Nu voel ik me een beetje een vluchteling. Voor vannacht heb ik een ander hotel gevonden, en gelukkig komt een Amerikaanse vriend die eerder vanuit Beirut vertrokken was vanavond vanuit Damascus hiernaartoe, maar wie weet waar ik morgen of overmorgen ben? Andere hotelgangers vragen me wat ik doe in Aleppo, ze reageren verschrikt als ik ze zeg waar ik net vandaan kom. Ik ren maar wat rond met mijn ene koffertje met spullen. Het tegenovergestelde van het gevoel van samenhorigheid bij Faysal in huis, waar we slechte grappen maakten over het nieuws en zo hard mogelijk meezongen met 'Eye of the Tiger'.

Ik heb gelukkig een Syrisch telefoonnummer weten te regelen (als je wil bellen: +963 97 416643), dus kan ik op de hoogte blijven van de omstandigheden van mijn vrienden in Libanon. Ik merk dat ze allemaal graag afgeleid willen worden, het liefst zou ik ze over de telefoon een leuk verhaaltje voorlezen. De telefoontjes werken geruststellend, al is het maar heel even, want wie verzekerd mij dat er niet net na het ophangen van de telefoon een bombardement losbarst?

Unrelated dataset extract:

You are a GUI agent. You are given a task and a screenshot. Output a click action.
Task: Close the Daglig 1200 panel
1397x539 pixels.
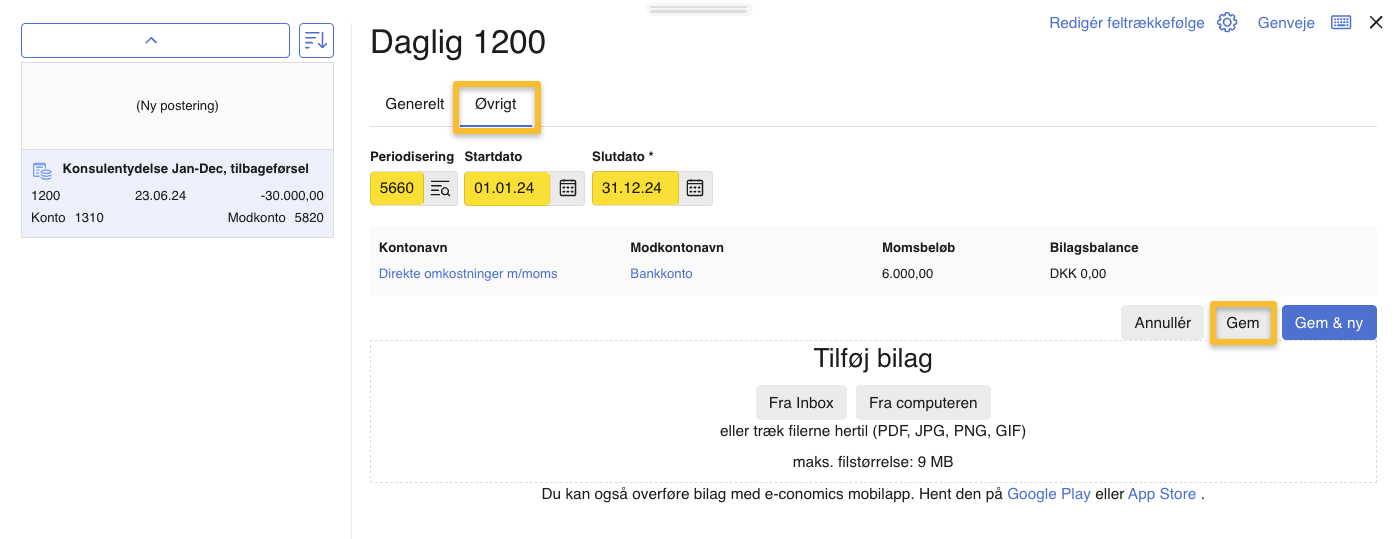click(x=1376, y=23)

Mohamad heeft een rustige nacht gehad en is in staat tot grappen maken, maar bij Ahmad is inderdaad het dorp gebombardeerd. "Het andere eind van het dorp hoor, dus het valt allemaal mee. Oh wacht. Sorry, ik bel je later terug, we moeten even de schuilkelder in." Wat voor leven is dat?

(PS. Bedankt voor jullie ontzettend lieve reacties. Ze helpen me beseffen waarom ik weggegaan ben en niet ben gebleven. Dank jullie wel.)